L’attachement des Marocains et des Marocaines pour les tenues traditionnelles a non seulement permis de maintenir bien vivants ces vêtements toujours portés dans toutes les grandes occasions mais aussi de faire perdurer de nombreuses corporations d’artisans, tisserands, brodeurs, perleurs et maâlems, des métiers qui ont presque disparu dans tant d’autres pays.
Le métier de couturier a subi une extraordinaire évolution ces dernières années. Du statut d’artisanat, il est devenu profession reconnue et valorisée grâce aux influences conjuguées d’écoles de très haut niveau qui ont ouvert leurs portes au Maroc et grâce au développement de la presse marocaine, formidable plateforme d’expression pour relayer toute la créativité de nos couturiers autour des tenues traditionnelles. Dans un même temps, de nombreux jeunes talents partaient à l’étranger pour parfaire leurs connaissances et travailler dans des maisons de Haute Couture de renommée internationale, une façon aussi de travailler en dehors de la couture traditionnelle.

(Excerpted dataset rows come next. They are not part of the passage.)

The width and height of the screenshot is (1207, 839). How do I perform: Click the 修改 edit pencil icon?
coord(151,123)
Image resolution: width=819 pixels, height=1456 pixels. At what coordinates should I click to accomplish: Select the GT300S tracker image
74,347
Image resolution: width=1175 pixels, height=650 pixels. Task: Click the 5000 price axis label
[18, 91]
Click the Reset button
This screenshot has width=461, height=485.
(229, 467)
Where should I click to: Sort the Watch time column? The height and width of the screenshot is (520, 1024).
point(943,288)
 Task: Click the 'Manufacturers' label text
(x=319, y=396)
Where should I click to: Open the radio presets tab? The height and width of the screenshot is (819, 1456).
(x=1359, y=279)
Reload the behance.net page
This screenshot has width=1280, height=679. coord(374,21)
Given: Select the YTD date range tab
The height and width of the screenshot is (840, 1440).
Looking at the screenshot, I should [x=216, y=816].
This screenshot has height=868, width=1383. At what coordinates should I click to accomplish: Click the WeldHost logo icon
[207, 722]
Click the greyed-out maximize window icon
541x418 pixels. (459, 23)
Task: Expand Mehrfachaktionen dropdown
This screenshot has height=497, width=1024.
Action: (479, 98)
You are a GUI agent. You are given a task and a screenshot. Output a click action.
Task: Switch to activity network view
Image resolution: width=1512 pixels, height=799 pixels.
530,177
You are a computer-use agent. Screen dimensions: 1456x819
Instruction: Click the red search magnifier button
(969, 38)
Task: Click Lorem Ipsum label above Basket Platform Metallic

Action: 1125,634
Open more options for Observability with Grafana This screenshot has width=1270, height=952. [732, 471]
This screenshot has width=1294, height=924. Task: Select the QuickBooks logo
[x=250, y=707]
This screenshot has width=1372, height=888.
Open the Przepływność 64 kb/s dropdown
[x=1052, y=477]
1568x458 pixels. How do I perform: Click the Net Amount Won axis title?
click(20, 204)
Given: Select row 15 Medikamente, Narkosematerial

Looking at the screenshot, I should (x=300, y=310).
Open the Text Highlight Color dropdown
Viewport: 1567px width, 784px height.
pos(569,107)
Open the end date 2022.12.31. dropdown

Aujourd’hui, nos meilleurs stylistes sont devenus, par leur talent et leur travail, des stylistes confirmés, reconnus bien au-delà de nos frontières. Grâce à eux, la mode marocaine a gagné en maturité. Elle existe dans ou en dehors de l’habit traditionnel. Certains stylistes ont souhaité revisiter les lignes d’autrefois, leur conférant une modernité somptueuse.
Sans les dénaturer, ils les ont transcendées, les ont adaptées et leur ont offert un succès qui a largement dépassé nos frontières. D’autres au contraire ont choisi une autre voie. S’affranchissant du passé, ils ont créé d’autres lignes, ni traditionnelles, ni occidentales.
Tous puisent leur créativité et leur force dans leurs racines berbères et arabes. Ils participent, grâce à leur talent, à la naissance d’une mode marocaine nouvelle, une mode vivante et bien ancrée dans le présent, une Mode Made in Morocco.
Fidèle à son objectif de rassembler et promouvoir le meilleur du Maroc, Maroc Premium a créé Mode Made in Morocco, un événement prestigieux où les stylistes marocains confirmés vous présenteront, ainsi qu’à toute la presse nationale et aux représentants de la presse internationale, leurs dernières collections et à travers elles, les nouvelles tendances de cette mode marocaine qu’ils contribuent à créer. La première édition aura lieu le 17 novembre 2007.
Sans dévoiler leur collection, les huit stylistes qui participeront au défilé Mode Made in Morocco nous donnent leurs impressions sur l’avenir de la mode au Maroc.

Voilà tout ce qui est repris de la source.